Entrar ou sair do confinamento foi, em vários países, uma determinação impingida pelo vírus e não uma opção irrefletida. O que esteve em jogo foi a vida das pessoas e o bem comum. Foram escolhas políticas a partir de orientações científicas, mas sem obediência cega, ressaltando a importância tanto da complexidade quanto da responsabilidade coletiva que tem a política em âmbito local, nacional e mundial.

Em Zizek e Araujo só há fantasmagorias advindas de uma visão mitológica do comunismo, no primeiro, e de um anticomunismo em roupagem antiglobalista, no segundo. O espectro que ameaça o país é outro. Isolá-lo e superá-lo demandará que nossa “intransigência democrática” caminhe ao lado do realismo e conte com muita articulação política. Mesmo sob ameaças reiteradas do bolsonarismo – com sugestões golpistas envolvendo as FFAA –, observam-se crescentes sinais de que os brasileiros começam a se mover para enfrentar essa insensatez que, entre nós, acompanha o vírus, na sua senda de exaurimento da democracia e da Nação.

Alberto Aggio é professor titular de História da Unesp/Franca e presidente do Conselho Curador da Fundação Astrojildo Pereira (FAP)

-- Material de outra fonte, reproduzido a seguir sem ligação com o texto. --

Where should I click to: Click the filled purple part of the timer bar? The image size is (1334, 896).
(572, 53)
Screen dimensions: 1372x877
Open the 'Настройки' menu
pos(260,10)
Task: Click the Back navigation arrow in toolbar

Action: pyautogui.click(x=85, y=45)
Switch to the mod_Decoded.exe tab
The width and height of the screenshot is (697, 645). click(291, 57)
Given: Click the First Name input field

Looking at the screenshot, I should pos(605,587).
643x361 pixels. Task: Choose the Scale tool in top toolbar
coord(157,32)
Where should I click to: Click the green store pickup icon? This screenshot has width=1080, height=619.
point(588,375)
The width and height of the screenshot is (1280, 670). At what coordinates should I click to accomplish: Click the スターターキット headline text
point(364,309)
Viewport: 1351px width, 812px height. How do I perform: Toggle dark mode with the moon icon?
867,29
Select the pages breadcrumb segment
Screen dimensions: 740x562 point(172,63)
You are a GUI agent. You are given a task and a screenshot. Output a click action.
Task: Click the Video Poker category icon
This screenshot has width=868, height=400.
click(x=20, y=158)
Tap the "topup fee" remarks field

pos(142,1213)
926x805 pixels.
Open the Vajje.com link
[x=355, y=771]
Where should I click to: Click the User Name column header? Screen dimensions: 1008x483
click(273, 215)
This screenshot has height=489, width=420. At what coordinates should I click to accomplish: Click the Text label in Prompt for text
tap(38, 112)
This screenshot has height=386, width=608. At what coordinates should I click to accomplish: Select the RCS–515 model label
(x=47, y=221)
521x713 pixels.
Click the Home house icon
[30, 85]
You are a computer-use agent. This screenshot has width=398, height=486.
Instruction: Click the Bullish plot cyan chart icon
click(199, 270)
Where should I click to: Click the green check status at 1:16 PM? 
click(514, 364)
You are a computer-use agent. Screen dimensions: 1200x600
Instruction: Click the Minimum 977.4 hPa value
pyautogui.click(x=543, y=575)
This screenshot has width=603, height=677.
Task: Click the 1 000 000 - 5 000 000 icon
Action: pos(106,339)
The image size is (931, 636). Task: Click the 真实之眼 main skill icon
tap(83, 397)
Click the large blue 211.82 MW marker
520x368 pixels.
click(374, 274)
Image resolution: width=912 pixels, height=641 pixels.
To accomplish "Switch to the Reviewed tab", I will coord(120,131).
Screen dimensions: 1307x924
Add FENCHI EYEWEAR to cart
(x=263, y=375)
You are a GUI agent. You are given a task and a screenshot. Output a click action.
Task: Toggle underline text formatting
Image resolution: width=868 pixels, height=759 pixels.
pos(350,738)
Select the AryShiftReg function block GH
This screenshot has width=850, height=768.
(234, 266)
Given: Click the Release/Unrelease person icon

(Publicado em Política Democrática online, n. 20, junho de 2020, p. 30-32.


[1] Cf. Žižek, Slavoj. Virus. Milão, Ponte Alle Grazie, 2020; o texto de Ernesto Araujo está em https://www.metapoliticabrasil.com/post/chegou-o-comunav%C3%ADrus

[2] Innerarity, Daniel. Pandemocracia – una filosofia de la crisis del coronavirus. Barcelona: Galaxia Gutemberg, 2020.